INSTRUÇÕES DE TRABALHO -
1. Como fica em inglês esta frase do texto sobre ODS e divulgação ASG: "Para mensurar e relatar as práticas ASG, foram surgindo padrões de divulgações específicos como o Climate Disclosure Standards Board (CDSB), em 2007, o Sustainability Accounting Standards Board (SASB), em 2011, e o Task Force on Climate-Related Financial Disclosure (TCFD), em 2017."?
2. Prossiga o texto sobre ODS e divulgação ASG com um novo parágrafo, a partir da última frase apresentada.

TEXTO PARA LEITURA -
Os Objetivos de Desenvolvimento Sustentável (ODS) a serem alcançados até 2030 incluem erradicar a pobreza e a fome; oferecer educação de qualidade, água potável, saneamento e energias renováveis; promover trabalho digno, igualdade de gênero e redução das desigualdades, além de crescimento econômico, Indústria, Inovação e Infraestrutura, cidades e comunidades com produção e consumo sustentáveis; ação climática; proteção da vida marinha e terrestre; paz e justiça. 

 

Divulgação de informações 

 

Para mensurar e relatar as práticas ASG, foram surgindo padrões de divulgações específicos como o Climate Disclosure Standards Board (CDSB), em 2007, o Sustainability Accounting Standards Board (SASB), em 2011, e o Task Force on Climate-Related Financial Disclosure (TCFD), em 2017. Tudo isso levou à criação do International Sustainability Standards Board (ISSB), em 2021, vinculado ao International Financial Reporting Standards (IFRS), ou seja, a organização internacional que define padrões para divulgação de informações financeiras incorporou a definição de padrões para divulgação de informações de sustentabilidade/ESG.

LINHAS DE DADOS -
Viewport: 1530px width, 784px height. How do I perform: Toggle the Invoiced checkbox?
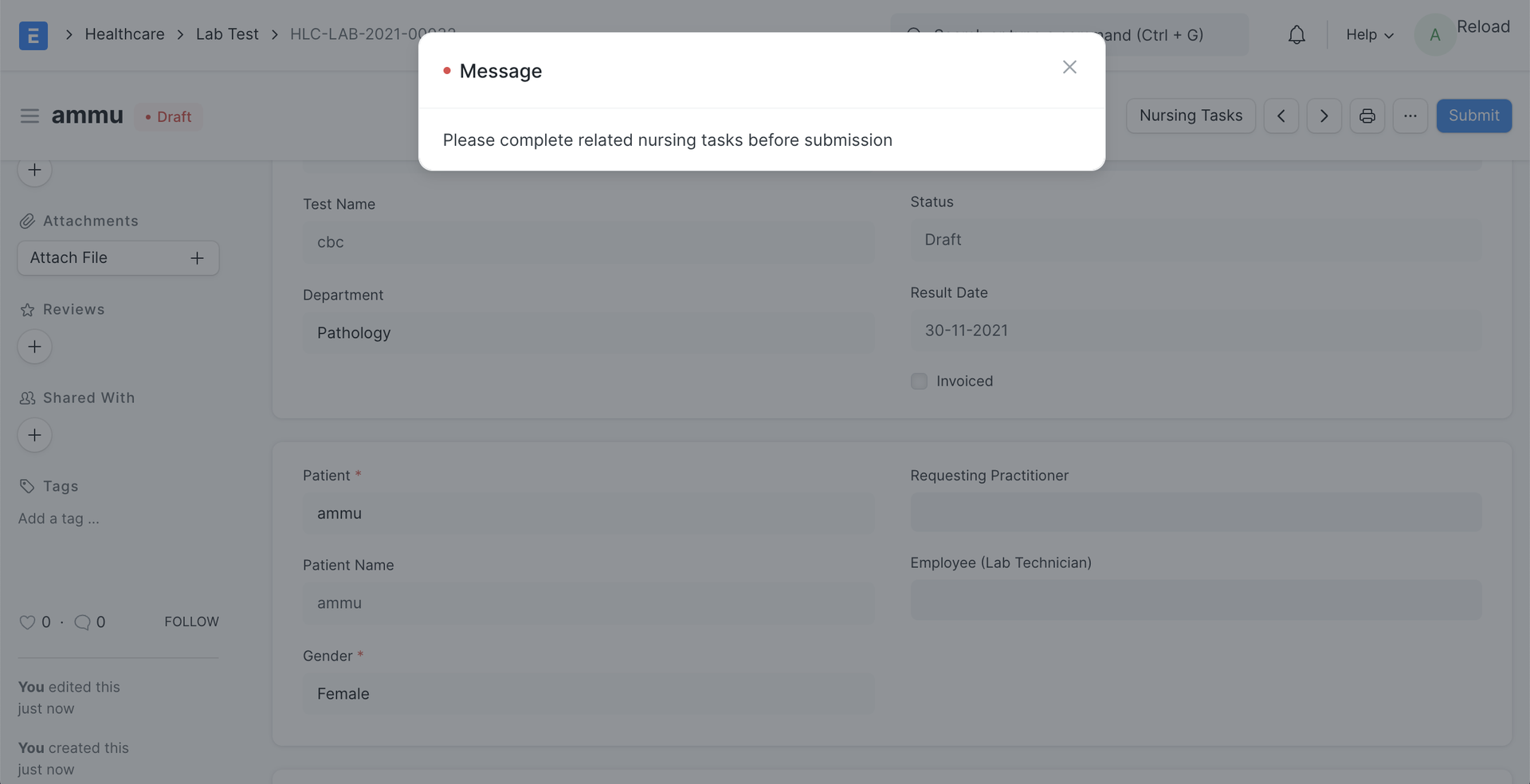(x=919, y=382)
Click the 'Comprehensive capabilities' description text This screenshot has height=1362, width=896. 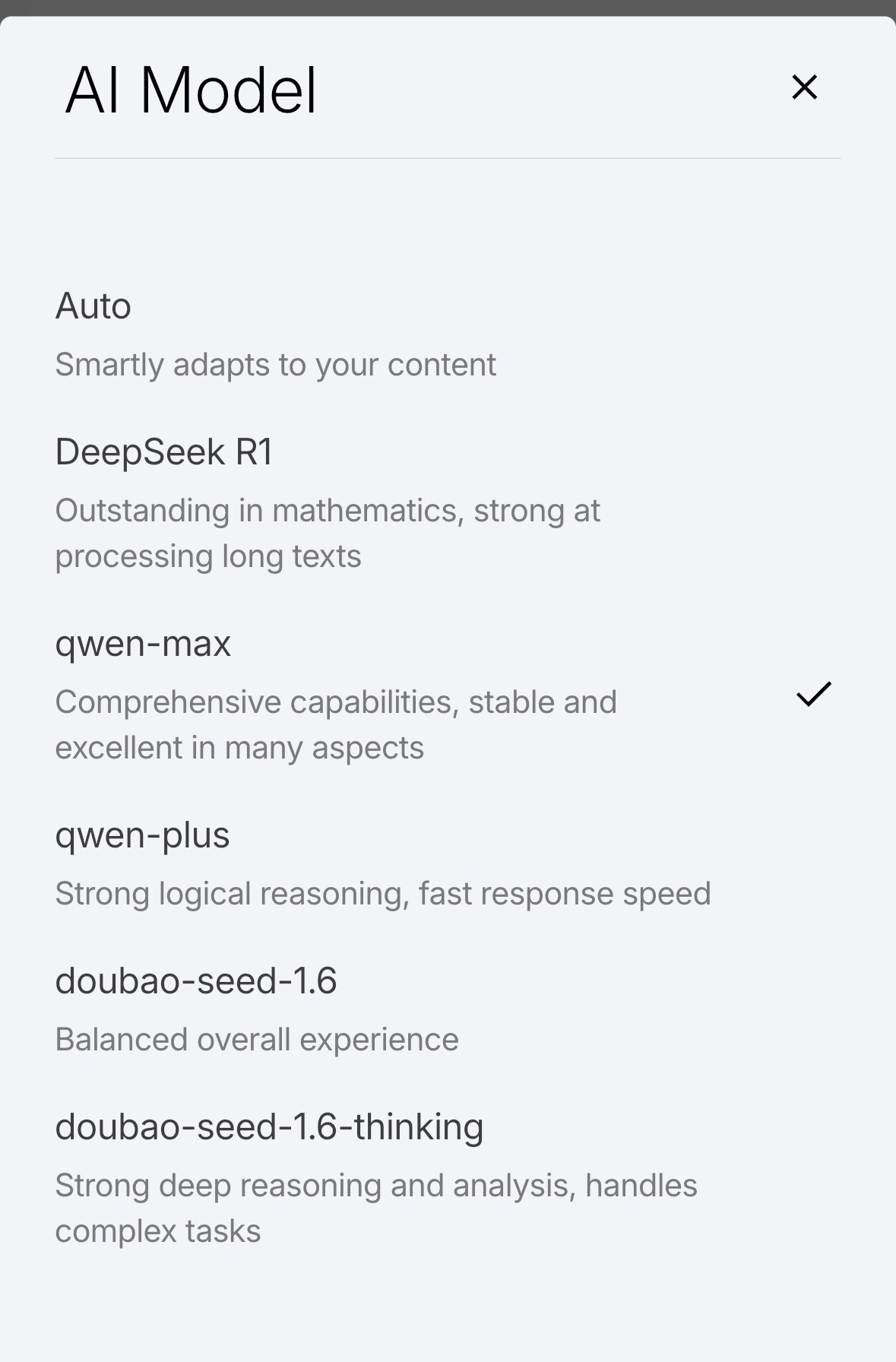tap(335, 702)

RESPOSTAS POR TAREFA -
1. To measure and report ESG practices, specific disclosure standards emerged, such as the Climate Disclosure Standards Board (CDSB), in 2007, the Sustainability Accounting Standards Board (SASB), in 2011, and the Task Force on Climate-Related Financial Disclosure (TCFD), in 2017.

2.
 

Em 2022, o ISSB disponibilizou dois documentos para consulta pública (S1 e S2) e a divulgação dos padrões está prevista para 2023. Após esta divulgação, os padrões no Brasil devem ser analisados pelo Conselho Federal de Contabilidade (CFC) e Comitê Brasileiro de Pronunciamentos de Sustentabilidade (CBPS), para convergência com os padrões internacionais e os órgãos normatizadores brasileiros poderão emitir normas que tornem obrigatórias as divulgações de informações de sustentabilidade por parte das empresas. “É importante destacar que quando falamos sobre padrões para divulgação de relatórios de sustentabilidade, não se trata apenas de coletar informações não-financeiras de diversas áreas no final do ano. Tanto o Padrão GRI, como o Relato Integrado, trazem diversos requisitos que exigem a implementação de processos ao longo do tempo e com a iminente divulgação de padrões por uma autoridade contábil internacional (ISSB), certamente ocorrerão alterações nos processos de gestão das empresas, desde uma análise de mercado que inclui fatores que podem representar riscos ambientais e sociais, passando pela definição de estratégias e metas de sustentabilidade alinhadas com o negócio da empresa, pelo monitoramento e controle e pela avaliação de desempenho ao final de um período de atividades”, ressalta Solange.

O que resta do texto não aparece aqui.